Text.
##########
Re: Ethernet traffic from David J N Begley on 1998-08-12 (squid-users)

From: David J N Begley <david@dont-contact.us>
Date: Wed, 12 Aug 1998 19:22:54 +1000 (EST)

On Wed, 12 Aug 1998, John Cougar wrote:

> On Tue, 11 Aug 1998, David J N Begley wrote:
> > On Mon, 10 Aug 1998, Ethy H Brito wrote:
> > > the inbound traffic is equal to the outbound traffic. The differences
> > > are neglectable. The hit ratio reports 40%.
> > > Shouldn't the outbound be at least 40% greater than the inbound?
[...]
> > I can't account for the exact behaviour you're seeing, but I can offer
> > this advice; whenever you start measuring raw Ethernet or IP traffic on
> > interfaces, you can forget about getting all the numbers to exactly match
> > what Squid reports as the amount of traffic it has sent/received.
[...]
> One of the "bench-nicks" (as opposed to benchmarks - don't want to cause
> confusion here ... ;-) of caching is that over some (hopefully short)
> period of time, you _should_ see a reduction in the amount of
> inbound-traffic on an interface vs the out-bound stuff as a simple way of
> gauging the effectiveness of a cache device. It _has_ to be!
>
> Sorry, Dave, I agree with Ethy on this matter.

Well, as I said above, I can only offer advice, suggestions for where to look
for the answer; the *real* answer can only come from Ethy by examining
traffic on the segment to see *what* traffic is being measured. The point I'm
trying to make is, "There's no simple 'it's xyz - tweak option def' answer".

As mentioned to Ethy off-list, there are any number of reasons why this may be
so, including (but not limited to):

- whether or not there are other devices on the same subnet transmitting
any form of broadcast or multicast traffic (eg., ARP, BOOTP/DHCP, RIP, &c.);

- regular traffic to from the machine that does not carry proxy object data
(eg., DNS requests/replies, SNMP management traffic, PINGs, TELNET for
remote login/admin, FTP if moving files around, &c.);

- whether or not the interface being measured is the only one in the machine
(ie., all traffic between proxy and clients travels across the same
interface that proxy to remote server traffic uses);

- whether or not the LAN segment is shared or a dedicated switch port; and,

- the usual TCP issues such as fragmentation and retransmission.
##########
Task instructions.
Pick up the squid-users reply about Ethernet traffic above and keep writing it from after its last line.

Data segment.
##########
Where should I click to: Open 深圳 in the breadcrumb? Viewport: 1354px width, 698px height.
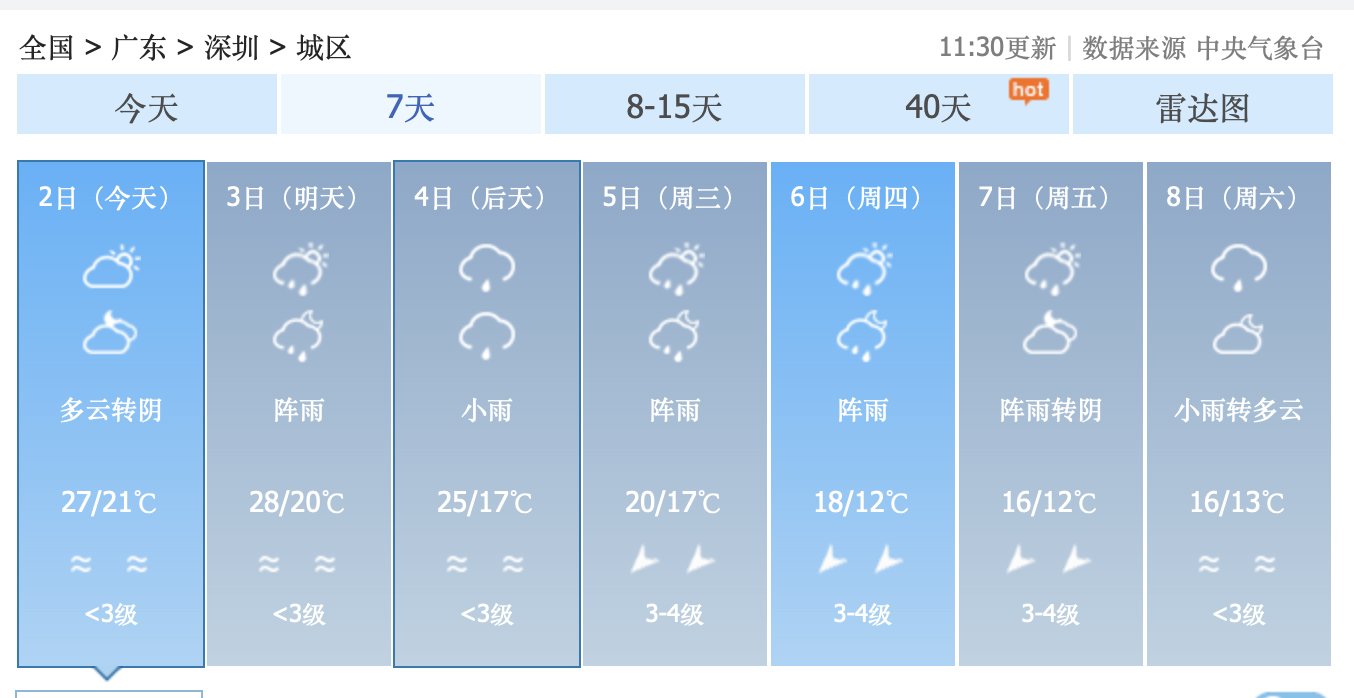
##########
Output for this exercise.
To interpret any statistic, you have to first know what you are measuring;
for example, an interface counts inbound and outbound bytes - that's it. The
interface doesn't distinguish between inbound bytes from external Internet
sites or from internal (to the organisation) clients (making requests). If
you want that, try looking at RMON2.

Also, if you're talking about a 40% hit rate in terms of object
requests/counts then there's absolutely no reason why you should expect a 40%
reduction in traffic; after all, not every request/object is going to be the
same size so you may be saving a lot in terms of requests but very little in
terms of actual traffic.

> If you have set up a cache device and have (like I have) stripped most
> other services off the said box, then surely the argument for "other"
> traffic types being present in the byte counts on an interface doesn't
> hold!

Sure it does - it's just what *type* of traffic is being counted that may
change. After all, if I say "It's because your internal and external traffic
traverse the same interface" then I may be flat out wrong because you may have
two interfaces with only proxy traffic on one and only internal management
traffic on another; ergo, I can only remind people of the issues - it's up to
them to investigate their own circumstances and answer the question "Why?".

> Otherwise, what are we doing here? The whole idea of Squid & caching is
> to reduce overall amounts of traffic on the 'Net ...

Of course it is - but is measuring the Ethernet interface on your proxy server
guaranteed to tell you (even close to) what amount of traffic you're saving?
Absolutely not. Could it possibly tell you, depending on network/host
configuration? Sure it can. Is every instance going to be the same and have
the same solution/quick-fix? No way.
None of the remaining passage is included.